Unnamed: 0,show_number,air_date,round,category,value,question,answer,normalized_question,normalized_answer,answer_in_question,question_overlap,high_value
0,4680,2004-12-31,Jeopardy!,HISTORY,200,"For the last 8 years of his life, Galileo was ...",Copernicus,for the last 8 years of his life galileo was u...,copernicus,0.0,0.0,0
1,4680,2004-12-31,Jeopardy!,ESPN's TOP 10 ALL-TIME ATHLETES,200,No. 2: 1912 Olympian; football star at Carlisl...,Jim Thorpe,no 2 1912 olympian football star at carlisle i...,jim thorpe,0.0,1.0,0
2,4680,2004-12-31,Jeopardy!,EVERYBODY TALKS ABOUT IT...,200,The city of Yuma in this state has a record av...,Arizona,the city of yuma in this state has a record av...,arizona,0.0,1.0,0
3,4680,2004-12-31,Jeopardy!,THE COMPANY LINE,200,"In 1963, live on ""The Art Linkletter Show"", th...",McDonald's,in 1963 live on the art linkletter show this c...,mcdonalds,0.0,1.0,0
4,4680,2004-12-31,Jeopardy!,EPITAPHS & TRIBUTES,200,"Signer of the Dec. of Indep., framer of the Co...",John Adams,signer of the dec of indep framer of the const...,john adams,0.0,1.0,0


In [202]:
def count_usage(term):
    low_count = 0
    high_count = 0

    for i, row in dataset.iterrows():
        if term in row["normalized_question"].split():
            if row["high_value"] == 1:
                high_count += 1
            else:
                low_count += 1
    
    return high_count, low_count

In [203]:
from random import choice

# Randomly pick ten elements of terms_used and append them to a list called comparison_terms
terms_used_list = list(terms_used)
comparison_terms = [choice(terms_used_list) for _ in range(10)]

comparison_terms

['originally', 'capital', 'william', 'originally', 'originally', 'william', 'designed', 'building', 'originally', 'william']


In [204]:
observed_expected = []

for term in comparison_terms:
    observed_expected.append(count_usage(term))

observed_expected

[(192, 448),
 (772, 1909),
 (314, 695),
 (192, 448),
 (192, 448),
 (314, 695),
 (185, 351),
 (181, 488),
 (192, 448),
 (314, 695)]

In [214]:
from scipy.stats import chisquare

high_value_count = dataset[dataset["high_value"] == 1].shape[0]
low_value_count = dataset[dataset["high_value"] == 0].shape[0]

chi_squared = []
for observed in observed_expected:
    # Add up both items in the list (high and low counts) to get the total count,
    total = sum(observed)

    # Divide total by the number of rows in the dataset to get the proportion across the dataset
    total_prop = total / dataset.shape[0]
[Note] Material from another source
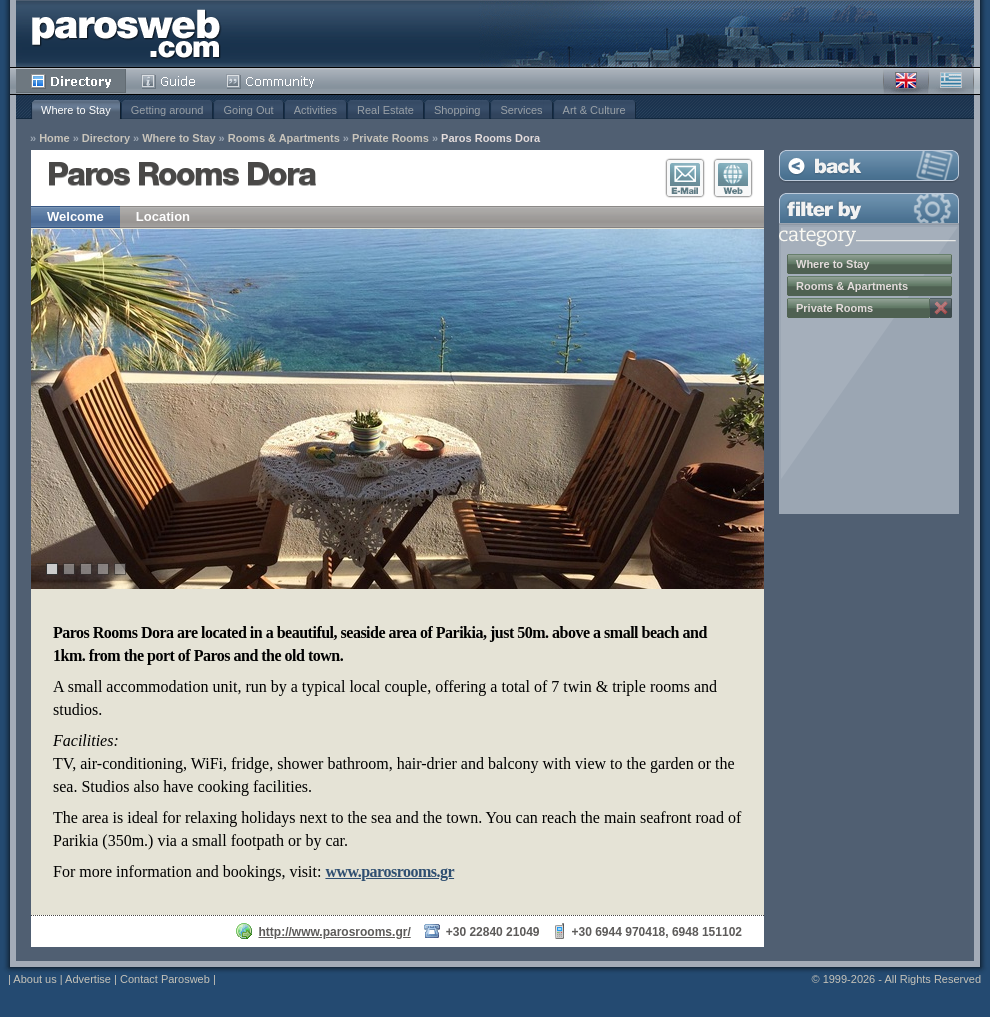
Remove (941, 308)
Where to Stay (76, 110)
    # Multiply total_prop by high_value_count to get the expected term count for high value rows
    high_value_exp = total_prop * high_value_count

    # Multiply total_prop by low_value_count to get the expected term count for low value rows
    low_value_exp = total_prop * low_value_count
    
    observed = [observed[0], observed[1]]
    expected = [high_value_exp, low_value_exp]

    chi_squared.append(chisquare(observed, expected))

chi_squared

[Power_divergenceResult(statistic=0.8956695183041069, pvalue=0.34394553248310644),
 Power_divergenceResult(statistic=0.30512649189854474, pvalue=0.5806862771751663),
 Power_divergenceResult(statistic=3.9121623915838972, pvalue=0.0479378787828858),
 Power_divergenceResult(statistic=0.8956695183041069, pvalue=0.34394553248310644),
 Power_divergenceResult(statistic=0.8956695183041069, pvalue=0.34394553248310644),
 Power_divergenceResult(statistic=3.9121623915838972, pvalue=0.0479378787828858),
 Power_divergenceResult(statistic=10.152043192187406, pvalue=0.0014414139789220711),
 Power_divergenceResult(statistic=0.5226790294953705, pvalue=0.46970111626326394),
 Power_divergenceResult(statistic=0.8956695183041069, pvalue=0.34394553248310644),
 Power_divergenceResult(statistic=3.9121623915838972, pvalue=0.0479378787828858)]

## Chi-Squared Results

None of the terms had a significant difference in usage between high value and low value rows. Additionally, the frequencies were all lower than 5, so the chi-squared test isn't as valid. It would be better to run this test with only terms that have higher frequencies.